15.2.7 Andere bouwwerken
Voor het bouwen van andere bouwwerken, gelden de volgende regels:
-
a. de bouwhoogte van erf- en terreinafscheidingen zal ten hoogste 2,00 m bedragen, met dien verstande dat de bouwhoogte van erf- en terreinafscheidingen voor de naar de weg gekeerde gevel(s) van de bedrijfswoning ten hoogste 1,00 m bedraagt;
-
b. de bouwhoogte van de overige andere bouwwerken, zal ten hoogste 5,00 m bedragen.
15.3 Nadere eisen
Burgemeester en Wethouders kunnen ten behoeve van een goede woonsituatie, een goede milieusituatie, de sociale veiligheid, de verkeersveiligheid en de gebruiksmogelijkheden van de aangrenzende gronden nadere eisen stellen aan de plaats en de afmetingen van de bebouwing.
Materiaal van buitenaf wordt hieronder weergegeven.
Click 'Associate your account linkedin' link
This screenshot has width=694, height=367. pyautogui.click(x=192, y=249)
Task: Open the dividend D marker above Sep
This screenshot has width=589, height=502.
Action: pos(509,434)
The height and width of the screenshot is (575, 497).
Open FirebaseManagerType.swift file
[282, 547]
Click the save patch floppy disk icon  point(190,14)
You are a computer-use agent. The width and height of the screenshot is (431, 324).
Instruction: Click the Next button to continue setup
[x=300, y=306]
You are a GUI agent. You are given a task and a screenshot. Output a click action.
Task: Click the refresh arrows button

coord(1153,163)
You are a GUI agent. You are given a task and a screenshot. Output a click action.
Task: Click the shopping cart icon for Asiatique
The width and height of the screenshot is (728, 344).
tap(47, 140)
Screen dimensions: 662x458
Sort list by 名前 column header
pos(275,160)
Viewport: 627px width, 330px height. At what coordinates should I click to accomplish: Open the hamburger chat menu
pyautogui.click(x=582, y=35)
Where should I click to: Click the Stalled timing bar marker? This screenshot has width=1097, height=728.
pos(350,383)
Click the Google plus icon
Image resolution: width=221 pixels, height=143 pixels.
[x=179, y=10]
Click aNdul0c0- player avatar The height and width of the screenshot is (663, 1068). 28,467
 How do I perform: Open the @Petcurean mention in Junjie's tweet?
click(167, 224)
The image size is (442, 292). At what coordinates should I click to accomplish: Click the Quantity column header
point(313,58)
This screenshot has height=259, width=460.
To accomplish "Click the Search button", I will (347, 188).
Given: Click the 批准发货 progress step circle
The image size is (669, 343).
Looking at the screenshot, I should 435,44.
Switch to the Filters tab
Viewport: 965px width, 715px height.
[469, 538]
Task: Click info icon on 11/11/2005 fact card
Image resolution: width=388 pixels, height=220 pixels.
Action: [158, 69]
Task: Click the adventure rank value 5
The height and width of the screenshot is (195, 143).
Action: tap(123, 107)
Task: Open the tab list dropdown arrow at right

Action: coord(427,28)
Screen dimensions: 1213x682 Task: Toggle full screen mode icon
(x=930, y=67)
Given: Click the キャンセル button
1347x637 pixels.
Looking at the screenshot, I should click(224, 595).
15.4 Afwijken van de bouwregels
Het bevoegd gezag kan, mits geen onevenredige afbreuk wordt gedaan aan het bebouwingsbeeld, de woonsituatie, de milieusituatie, de sociale veiligheid, de verkeersveiligheid en de gebruiksmogelijkheden van de aangrenzende gronden, een omgevingsvergunning verlenen voor het afwijken van:
-
a. het bepaalde in 15.2.2 sub a onder 1 in die zin dat de gezamenlijke oppervlakte van gebouwen voor de dienstverlening wordt vergroot tot een oppervlakte van maximaal 10% van de terreinoppervlakte;
-
b. het bepaalde in 15.2.2 sub e in die zin dat de afstand tot de erfgrens wordt verkleind;
-
c. het bepaalde in lid 15.2.6 sub a in die zin dat bijbehorende bouwwerken minder dan 2,00 m achter, c.q. vóór de naar de weg gekeerde gevel(s) van een bedrijfswoning c.q. het verlengde daarvan worden gebouwd;
-
d. het bepaalde in lid 15.2.6 sub b in die zin dat de gezamenlijke oppervlakte van de bijbehorende bouwwerken per bedrijfswoning wordt vergroot tot ten hoogste 100 m², mits:
-
1. er een aantoonbare behoefte vanuit de in de bestemming toegelaten doeleinden aanwezig is;
-
2. bij een vergroting ten behoeve van de woonfunctie aantoonbaar is dat het gebruik van de uitbreiding voor langere termijn gekoppeld blijft aan de woonfunctie;
-
3. er sprake is van een situatie waarin de gewenste uitbreiding van een bedrijfswoning afgewezen moet worden gelet op het straat- en bebouwingsbeeld;
-
e. het bepaalde in lid 15.2.5 sub d in die zin dat een bedrijfswoning wordt voorzien van een mansardekap.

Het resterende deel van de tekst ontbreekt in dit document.